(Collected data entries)
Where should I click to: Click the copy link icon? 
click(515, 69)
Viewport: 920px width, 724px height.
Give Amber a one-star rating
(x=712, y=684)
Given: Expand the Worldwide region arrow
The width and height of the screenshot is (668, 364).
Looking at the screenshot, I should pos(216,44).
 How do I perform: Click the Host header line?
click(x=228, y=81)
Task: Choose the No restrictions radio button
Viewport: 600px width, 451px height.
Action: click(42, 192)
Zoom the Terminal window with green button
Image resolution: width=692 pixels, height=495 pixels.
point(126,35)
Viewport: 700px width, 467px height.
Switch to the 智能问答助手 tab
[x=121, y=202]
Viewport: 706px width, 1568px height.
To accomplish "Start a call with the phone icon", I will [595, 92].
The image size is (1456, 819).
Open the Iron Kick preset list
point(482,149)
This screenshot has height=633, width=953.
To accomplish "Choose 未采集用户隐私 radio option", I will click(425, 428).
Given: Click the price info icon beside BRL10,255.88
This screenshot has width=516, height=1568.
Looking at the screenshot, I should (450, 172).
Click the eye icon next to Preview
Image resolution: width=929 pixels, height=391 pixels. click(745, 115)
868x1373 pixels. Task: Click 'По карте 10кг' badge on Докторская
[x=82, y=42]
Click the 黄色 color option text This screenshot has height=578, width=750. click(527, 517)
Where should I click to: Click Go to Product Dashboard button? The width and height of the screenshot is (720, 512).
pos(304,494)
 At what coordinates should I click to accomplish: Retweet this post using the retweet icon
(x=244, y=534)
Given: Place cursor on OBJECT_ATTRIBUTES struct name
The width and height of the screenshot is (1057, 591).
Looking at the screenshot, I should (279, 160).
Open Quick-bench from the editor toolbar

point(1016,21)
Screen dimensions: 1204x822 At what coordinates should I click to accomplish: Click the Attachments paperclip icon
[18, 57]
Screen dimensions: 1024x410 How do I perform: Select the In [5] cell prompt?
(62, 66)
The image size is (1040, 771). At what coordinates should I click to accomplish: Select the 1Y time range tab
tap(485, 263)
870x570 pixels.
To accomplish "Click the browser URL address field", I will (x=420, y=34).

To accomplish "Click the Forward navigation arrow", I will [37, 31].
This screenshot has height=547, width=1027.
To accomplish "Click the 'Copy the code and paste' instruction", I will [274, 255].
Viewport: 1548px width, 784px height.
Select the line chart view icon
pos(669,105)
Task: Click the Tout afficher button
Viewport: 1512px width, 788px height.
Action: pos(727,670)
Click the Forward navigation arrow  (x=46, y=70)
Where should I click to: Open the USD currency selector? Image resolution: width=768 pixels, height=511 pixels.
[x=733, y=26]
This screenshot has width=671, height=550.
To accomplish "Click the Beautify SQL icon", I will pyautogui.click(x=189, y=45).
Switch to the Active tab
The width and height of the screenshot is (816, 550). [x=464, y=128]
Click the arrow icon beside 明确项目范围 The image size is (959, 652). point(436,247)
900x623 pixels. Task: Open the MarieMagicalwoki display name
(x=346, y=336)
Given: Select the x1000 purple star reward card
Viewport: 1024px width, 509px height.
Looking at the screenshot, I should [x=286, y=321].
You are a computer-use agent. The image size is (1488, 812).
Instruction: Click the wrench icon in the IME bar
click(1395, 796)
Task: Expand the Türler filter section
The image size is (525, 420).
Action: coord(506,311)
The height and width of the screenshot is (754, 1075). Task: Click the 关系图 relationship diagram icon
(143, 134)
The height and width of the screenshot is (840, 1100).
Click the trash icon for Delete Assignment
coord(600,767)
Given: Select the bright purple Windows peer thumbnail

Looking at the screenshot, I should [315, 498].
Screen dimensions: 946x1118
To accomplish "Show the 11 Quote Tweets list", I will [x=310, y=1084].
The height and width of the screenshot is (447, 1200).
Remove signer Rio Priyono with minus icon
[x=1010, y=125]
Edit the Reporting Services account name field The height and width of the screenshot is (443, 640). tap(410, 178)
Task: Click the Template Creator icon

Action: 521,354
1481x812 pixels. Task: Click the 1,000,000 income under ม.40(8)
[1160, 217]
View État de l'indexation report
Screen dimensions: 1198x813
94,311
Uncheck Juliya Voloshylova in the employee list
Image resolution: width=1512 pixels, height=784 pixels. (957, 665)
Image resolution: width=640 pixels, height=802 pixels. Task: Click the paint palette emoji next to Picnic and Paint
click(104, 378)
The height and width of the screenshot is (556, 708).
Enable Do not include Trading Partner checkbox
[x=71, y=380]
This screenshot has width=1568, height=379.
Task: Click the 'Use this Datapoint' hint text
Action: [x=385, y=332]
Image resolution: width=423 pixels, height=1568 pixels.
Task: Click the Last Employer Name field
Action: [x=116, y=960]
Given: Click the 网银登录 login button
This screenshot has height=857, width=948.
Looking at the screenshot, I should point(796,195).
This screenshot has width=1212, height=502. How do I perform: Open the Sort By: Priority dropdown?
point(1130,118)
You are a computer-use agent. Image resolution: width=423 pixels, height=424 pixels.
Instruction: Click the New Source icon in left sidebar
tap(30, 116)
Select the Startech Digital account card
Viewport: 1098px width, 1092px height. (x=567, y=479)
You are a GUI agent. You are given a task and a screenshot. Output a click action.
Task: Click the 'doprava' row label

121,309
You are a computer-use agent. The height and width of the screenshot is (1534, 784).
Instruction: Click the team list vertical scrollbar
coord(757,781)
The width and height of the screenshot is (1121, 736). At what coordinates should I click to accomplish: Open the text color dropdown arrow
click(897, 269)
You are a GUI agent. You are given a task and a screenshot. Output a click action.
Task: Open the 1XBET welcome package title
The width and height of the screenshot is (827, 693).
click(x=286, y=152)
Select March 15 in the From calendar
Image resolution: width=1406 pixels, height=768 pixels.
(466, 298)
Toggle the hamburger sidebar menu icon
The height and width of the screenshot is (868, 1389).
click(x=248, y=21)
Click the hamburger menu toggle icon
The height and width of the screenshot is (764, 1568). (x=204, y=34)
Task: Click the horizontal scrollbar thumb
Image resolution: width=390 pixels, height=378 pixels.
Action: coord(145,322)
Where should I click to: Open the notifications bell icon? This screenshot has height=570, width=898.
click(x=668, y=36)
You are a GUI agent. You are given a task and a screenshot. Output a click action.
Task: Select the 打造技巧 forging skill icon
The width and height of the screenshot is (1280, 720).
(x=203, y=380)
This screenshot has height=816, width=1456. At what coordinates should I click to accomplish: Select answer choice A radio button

## REQUIREMENT
Without leaving anything out, quote all the data.

## RESULT BELOW
Where should I click to: Click the copy link icon? 
click(515, 69)
Viewport: 920px width, 724px height.
Give Amber a one-star rating
(x=712, y=684)
Given: Expand the Worldwide region arrow
The width and height of the screenshot is (668, 364).
Looking at the screenshot, I should pos(216,44).
 How do I perform: Click the Host header line?
click(x=228, y=81)
Task: Choose the No restrictions radio button
Viewport: 600px width, 451px height.
Action: click(42, 192)
Zoom the Terminal window with green button
Image resolution: width=692 pixels, height=495 pixels.
point(126,35)
Viewport: 700px width, 467px height.
Switch to the 智能问答助手 tab
[x=121, y=202]
Viewport: 706px width, 1568px height.
To accomplish "Start a call with the phone icon", I will [595, 92].
The image size is (1456, 819).
Open the Iron Kick preset list
point(482,149)
This screenshot has height=633, width=953.
To accomplish "Choose 未采集用户隐私 radio option", I will click(425, 428).
Given: Click the price info icon beside BRL10,255.88
This screenshot has width=516, height=1568.
Looking at the screenshot, I should (450, 172).
Click the eye icon next to Preview
Image resolution: width=929 pixels, height=391 pixels. click(745, 115)
868x1373 pixels. Task: Click 'По карте 10кг' badge on Докторская
[x=82, y=42]
Click the 黄色 color option text This screenshot has height=578, width=750. click(527, 517)
Where should I click to: Click Go to Product Dashboard button? The width and height of the screenshot is (720, 512).
pos(304,494)
 At what coordinates should I click to accomplish: Retweet this post using the retweet icon
(x=244, y=534)
Given: Place cursor on OBJECT_ATTRIBUTES struct name
The width and height of the screenshot is (1057, 591).
Looking at the screenshot, I should (279, 160).
Open Quick-bench from the editor toolbar

point(1016,21)
Screen dimensions: 1204x822 At what coordinates should I click to accomplish: Click the Attachments paperclip icon
[18, 57]
Screen dimensions: 1024x410 How do I perform: Select the In [5] cell prompt?
(62, 66)
The image size is (1040, 771). At what coordinates should I click to accomplish: Select the 1Y time range tab
tap(485, 263)
870x570 pixels.
To accomplish "Click the browser URL address field", I will (x=420, y=34).

To accomplish "Click the Forward navigation arrow", I will [37, 31].
This screenshot has height=547, width=1027.
To accomplish "Click the 'Copy the code and paste' instruction", I will [274, 255].
Viewport: 1548px width, 784px height.
Select the line chart view icon
pos(669,105)
Task: Click the Tout afficher button
Viewport: 1512px width, 788px height.
Action: pos(727,670)
Click the Forward navigation arrow  (x=46, y=70)
Where should I click to: Open the USD currency selector? Image resolution: width=768 pixels, height=511 pixels.
[x=733, y=26]
This screenshot has width=671, height=550.
To accomplish "Click the Beautify SQL icon", I will pyautogui.click(x=189, y=45).
Switch to the Active tab
The width and height of the screenshot is (816, 550). [x=464, y=128]
Click the arrow icon beside 明确项目范围 The image size is (959, 652). point(436,247)
900x623 pixels. Task: Open the MarieMagicalwoki display name
(x=346, y=336)
Given: Select the x1000 purple star reward card
Viewport: 1024px width, 509px height.
Looking at the screenshot, I should [x=286, y=321].
You are a computer-use agent. The image size is (1488, 812).
Instruction: Click the wrench icon in the IME bar
click(1395, 796)
Task: Expand the Türler filter section
The image size is (525, 420).
Action: coord(506,311)
The height and width of the screenshot is (754, 1075). Task: Click the 关系图 relationship diagram icon
(143, 134)
The height and width of the screenshot is (840, 1100).
Click the trash icon for Delete Assignment
coord(600,767)
Given: Select the bright purple Windows peer thumbnail

Looking at the screenshot, I should [315, 498].
Screen dimensions: 946x1118
To accomplish "Show the 11 Quote Tweets list", I will [x=310, y=1084].
The height and width of the screenshot is (447, 1200).
Remove signer Rio Priyono with minus icon
[x=1010, y=125]
Edit the Reporting Services account name field The height and width of the screenshot is (443, 640). tap(410, 178)
Task: Click the Template Creator icon

Action: 521,354
1481x812 pixels. Task: Click the 1,000,000 income under ม.40(8)
[1160, 217]
View État de l'indexation report
Screen dimensions: 1198x813
94,311
Uncheck Juliya Voloshylova in the employee list
Image resolution: width=1512 pixels, height=784 pixels. (957, 665)
Image resolution: width=640 pixels, height=802 pixels. Task: Click the paint palette emoji next to Picnic and Paint
click(104, 378)
The height and width of the screenshot is (556, 708).
Enable Do not include Trading Partner checkbox
[x=71, y=380]
This screenshot has width=1568, height=379.
Task: Click the 'Use this Datapoint' hint text
Action: [x=385, y=332]
Image resolution: width=423 pixels, height=1568 pixels.
Task: Click the Last Employer Name field
Action: [x=116, y=960]
Given: Click the 网银登录 login button
This screenshot has height=857, width=948.
Looking at the screenshot, I should point(796,195).
This screenshot has width=1212, height=502. How do I perform: Open the Sort By: Priority dropdown?
point(1130,118)
You are a computer-use agent. Image resolution: width=423 pixels, height=424 pixels.
Instruction: Click the New Source icon in left sidebar
tap(30, 116)
Select the Startech Digital account card
Viewport: 1098px width, 1092px height. (x=567, y=479)
You are a GUI agent. You are given a task and a screenshot. Output a click action.
Task: Click the 'doprava' row label

121,309
You are a computer-use agent. The height and width of the screenshot is (1534, 784).
Instruction: Click the team list vertical scrollbar
coord(757,781)
The width and height of the screenshot is (1121, 736). At what coordinates should I click to accomplish: Open the text color dropdown arrow
click(897, 269)
You are a GUI agent. You are given a task and a screenshot. Output a click action.
Task: Open the 1XBET welcome package title
The width and height of the screenshot is (827, 693).
click(x=286, y=152)
Select March 15 in the From calendar
Image resolution: width=1406 pixels, height=768 pixels.
(466, 298)
Toggle the hamburger sidebar menu icon
The height and width of the screenshot is (868, 1389).
click(x=248, y=21)
Click the hamburger menu toggle icon
The height and width of the screenshot is (764, 1568). (x=204, y=34)
Task: Click the horizontal scrollbar thumb
Image resolution: width=390 pixels, height=378 pixels.
Action: coord(145,322)
Where should I click to: Open the notifications bell icon? This screenshot has height=570, width=898.
click(x=668, y=36)
You are a GUI agent. You are given a task and a screenshot. Output a click action.
Task: Select the 打造技巧 forging skill icon
The width and height of the screenshot is (1280, 720).
(x=203, y=380)
This screenshot has height=816, width=1456. At what coordinates should I click to accomplish: Select answer choice A radio button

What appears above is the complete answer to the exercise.